REQUIRED WORK >> Collect all lines containing the word "next" from the data.

[Collected data]
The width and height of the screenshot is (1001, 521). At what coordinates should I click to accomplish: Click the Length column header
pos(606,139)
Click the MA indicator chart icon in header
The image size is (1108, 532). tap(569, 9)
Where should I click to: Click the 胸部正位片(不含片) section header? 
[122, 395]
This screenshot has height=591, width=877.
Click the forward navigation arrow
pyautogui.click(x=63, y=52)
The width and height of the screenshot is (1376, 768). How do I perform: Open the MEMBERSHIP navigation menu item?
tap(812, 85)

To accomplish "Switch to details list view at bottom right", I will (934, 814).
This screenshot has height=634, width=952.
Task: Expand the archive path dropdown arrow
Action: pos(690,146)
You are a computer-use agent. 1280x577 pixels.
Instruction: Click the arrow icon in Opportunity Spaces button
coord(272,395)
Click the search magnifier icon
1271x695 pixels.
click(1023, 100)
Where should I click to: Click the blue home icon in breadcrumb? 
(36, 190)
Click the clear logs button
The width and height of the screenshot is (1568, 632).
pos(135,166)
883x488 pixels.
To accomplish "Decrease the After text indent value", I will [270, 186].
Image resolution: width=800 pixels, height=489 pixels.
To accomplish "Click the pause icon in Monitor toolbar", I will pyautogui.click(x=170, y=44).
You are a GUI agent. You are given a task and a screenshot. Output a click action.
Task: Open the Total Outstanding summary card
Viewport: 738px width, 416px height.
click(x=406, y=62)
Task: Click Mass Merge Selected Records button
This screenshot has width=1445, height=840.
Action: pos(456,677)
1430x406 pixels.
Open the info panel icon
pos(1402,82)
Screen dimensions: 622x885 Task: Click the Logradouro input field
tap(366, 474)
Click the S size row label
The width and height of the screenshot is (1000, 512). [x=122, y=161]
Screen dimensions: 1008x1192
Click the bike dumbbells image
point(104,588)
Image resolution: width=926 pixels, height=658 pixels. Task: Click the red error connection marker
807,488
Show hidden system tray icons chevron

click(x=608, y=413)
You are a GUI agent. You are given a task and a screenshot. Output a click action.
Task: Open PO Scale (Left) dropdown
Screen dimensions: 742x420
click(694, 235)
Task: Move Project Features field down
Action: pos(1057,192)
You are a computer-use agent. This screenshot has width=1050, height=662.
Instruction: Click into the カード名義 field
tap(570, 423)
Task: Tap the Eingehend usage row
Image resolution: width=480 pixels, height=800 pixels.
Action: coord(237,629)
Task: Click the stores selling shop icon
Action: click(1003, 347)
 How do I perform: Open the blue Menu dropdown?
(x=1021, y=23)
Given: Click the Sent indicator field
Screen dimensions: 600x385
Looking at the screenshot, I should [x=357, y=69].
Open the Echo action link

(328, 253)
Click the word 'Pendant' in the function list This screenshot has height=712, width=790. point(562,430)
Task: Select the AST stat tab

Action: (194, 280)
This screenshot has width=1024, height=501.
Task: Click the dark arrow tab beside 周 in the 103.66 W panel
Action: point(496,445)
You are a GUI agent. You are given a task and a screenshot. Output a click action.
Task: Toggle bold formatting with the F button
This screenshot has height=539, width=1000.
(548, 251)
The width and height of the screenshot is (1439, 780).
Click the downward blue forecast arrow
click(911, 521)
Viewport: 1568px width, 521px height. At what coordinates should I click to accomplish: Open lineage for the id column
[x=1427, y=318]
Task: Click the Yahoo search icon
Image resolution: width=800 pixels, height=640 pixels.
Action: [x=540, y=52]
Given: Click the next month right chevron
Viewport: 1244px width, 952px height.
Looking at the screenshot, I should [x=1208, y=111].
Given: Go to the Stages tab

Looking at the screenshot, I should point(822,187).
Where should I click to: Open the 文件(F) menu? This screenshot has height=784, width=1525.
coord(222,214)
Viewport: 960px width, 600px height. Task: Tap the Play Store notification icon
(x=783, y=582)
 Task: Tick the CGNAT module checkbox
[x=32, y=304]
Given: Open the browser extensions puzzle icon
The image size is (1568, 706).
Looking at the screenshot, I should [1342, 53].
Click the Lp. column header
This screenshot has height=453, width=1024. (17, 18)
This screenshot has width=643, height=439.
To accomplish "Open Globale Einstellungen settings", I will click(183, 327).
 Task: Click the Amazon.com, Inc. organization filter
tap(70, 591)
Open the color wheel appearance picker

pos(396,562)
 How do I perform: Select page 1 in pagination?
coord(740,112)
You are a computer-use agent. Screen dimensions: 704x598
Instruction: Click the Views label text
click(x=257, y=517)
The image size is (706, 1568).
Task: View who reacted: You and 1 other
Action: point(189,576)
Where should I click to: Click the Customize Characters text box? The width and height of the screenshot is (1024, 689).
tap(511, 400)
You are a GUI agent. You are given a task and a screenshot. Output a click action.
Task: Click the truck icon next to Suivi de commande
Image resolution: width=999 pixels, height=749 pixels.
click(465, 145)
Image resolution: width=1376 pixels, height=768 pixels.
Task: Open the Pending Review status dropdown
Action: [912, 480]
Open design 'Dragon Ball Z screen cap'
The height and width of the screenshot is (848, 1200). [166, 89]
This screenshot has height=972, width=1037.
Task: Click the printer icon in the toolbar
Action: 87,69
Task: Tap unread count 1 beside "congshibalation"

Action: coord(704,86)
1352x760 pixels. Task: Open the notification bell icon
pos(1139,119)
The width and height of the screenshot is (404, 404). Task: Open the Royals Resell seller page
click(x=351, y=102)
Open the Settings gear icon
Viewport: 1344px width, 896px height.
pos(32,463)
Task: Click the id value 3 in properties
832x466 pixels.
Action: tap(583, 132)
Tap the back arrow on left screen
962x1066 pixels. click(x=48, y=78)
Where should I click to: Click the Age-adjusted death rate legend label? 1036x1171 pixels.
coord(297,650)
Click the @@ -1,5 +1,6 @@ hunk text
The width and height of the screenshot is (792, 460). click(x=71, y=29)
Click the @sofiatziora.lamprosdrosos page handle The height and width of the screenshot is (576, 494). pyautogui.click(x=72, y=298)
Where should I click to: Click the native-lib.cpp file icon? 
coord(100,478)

TASK RESPONSE >>
Given: Click the next month right chevron
Task: Click the truck icon next to Suivi de commande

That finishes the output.